LncRNA PVT1 promotes cuproptosis through transcriptional activation of FDX1 in colorectal cancer

Cuproptosis, a copper-dependent form of regulated cell death, has emerged as a redox-sensitive vulnerability in cancer. However, the molecular basis by which this process is initiated and sustained in tumors remains poorly defined. We investigated the functional role of FDX1 in cuproptosis in colorectal cancer through a series of in vivo and in vitro assays.
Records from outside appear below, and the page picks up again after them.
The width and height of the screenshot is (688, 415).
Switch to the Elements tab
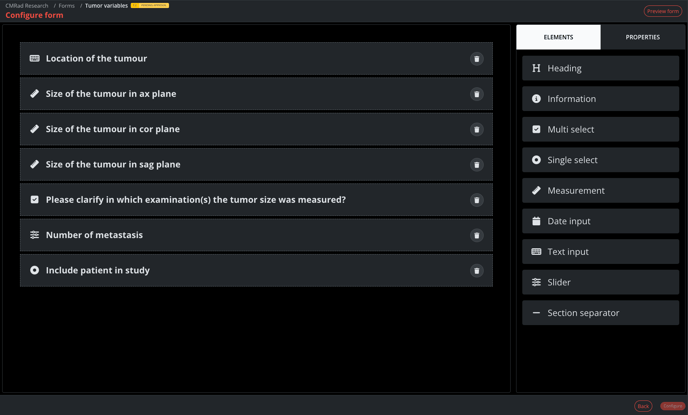[558, 37]
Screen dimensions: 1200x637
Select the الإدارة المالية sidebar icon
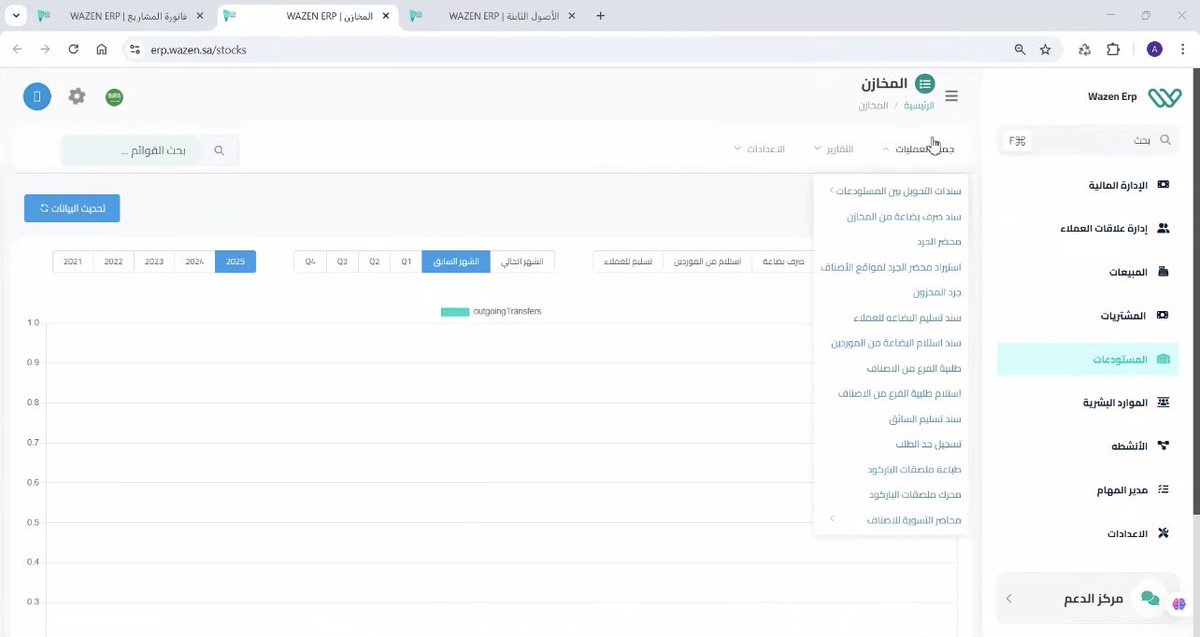pos(1161,184)
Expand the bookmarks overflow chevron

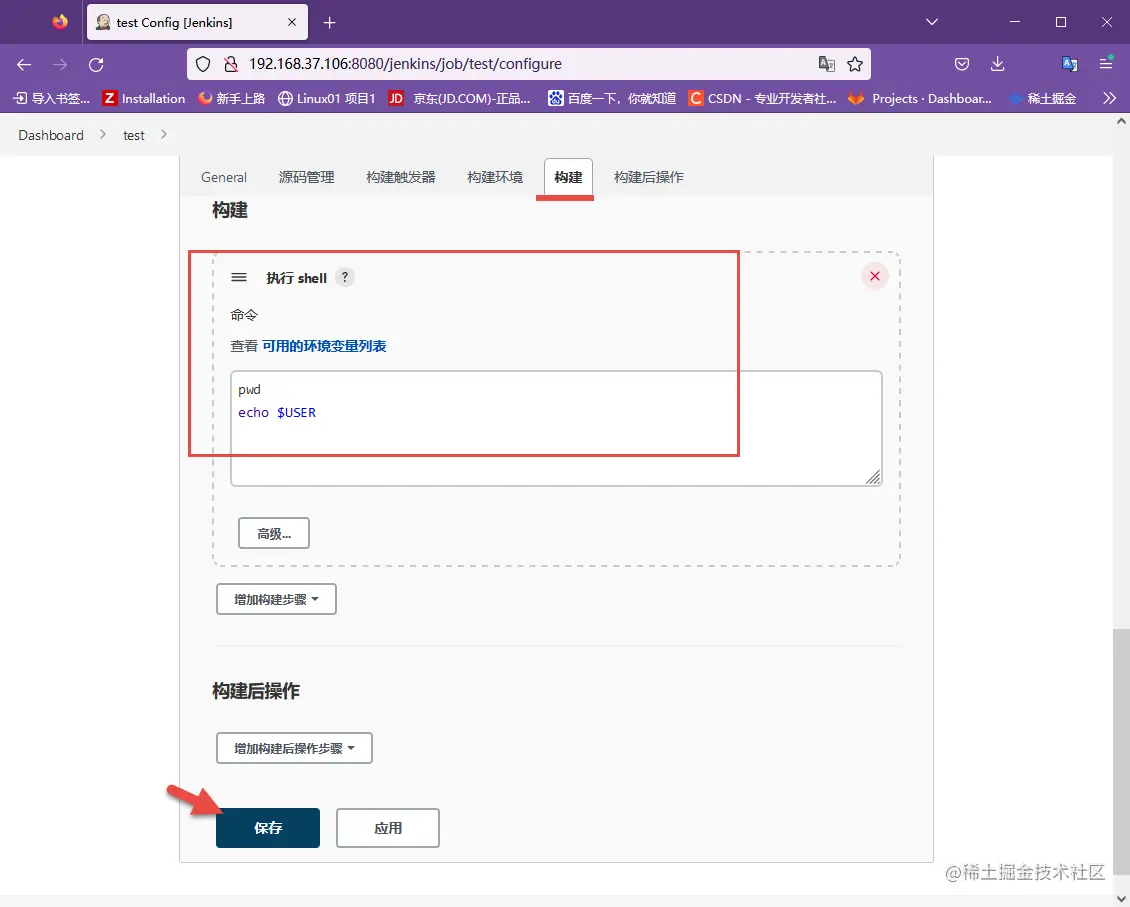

Differential gene expression analysis and correlation studies were employed to identify long noncoding RNAs (lncRNAs) that regulate FDX1. Techniques such as molecular docking simulations, chromatin isolation by RNA purification (ChIRP), chromatin immunoprecipitation (ChIP), luciferase reporter assays, and bioinformatics analysis have elucidated the interactions and mechanisms between PVT1 and FDX1. The therapeutic potential of the PVT1-FDX1 axis was evaluated in a mouse xenograft model. FDX1 is upregulated in colorectal cancer and is indispensable for cuproptosis both in vitro and in vivo. The cuproptosis-related lncRNA PVT1 acts as a novel upstream regulator of FDX1. Mechanistically, PVT1 directly binds to the FDX1 promoter, increasing H3K27ac deposition and activating FDX1 transcription. Our findings also revealed that 35/98 nt of PVT1 bind to the -104/-41 bp region of the FDX1 promoter. Additionally, PVT1 was found to recruit SF1 to the FDX1 promoter, further enhancing FDX1 expression, leading to proteotoxic stress and ultimately triggering copper-dependent cell death. Clinically, PVT1 increases tumor sensitivity to cuproptosis by promoting FDX1 transcription. We identify a novel regulatory axis in which PVT1 promotes cuproptosis by epigenetically activating FDX1 in colorectal cancer. Targeting the PVT1-FDX1 axis may offer an effective anticancer strategy, particularly given the widespread overexpression of PVT1 and its role in therapy resistance.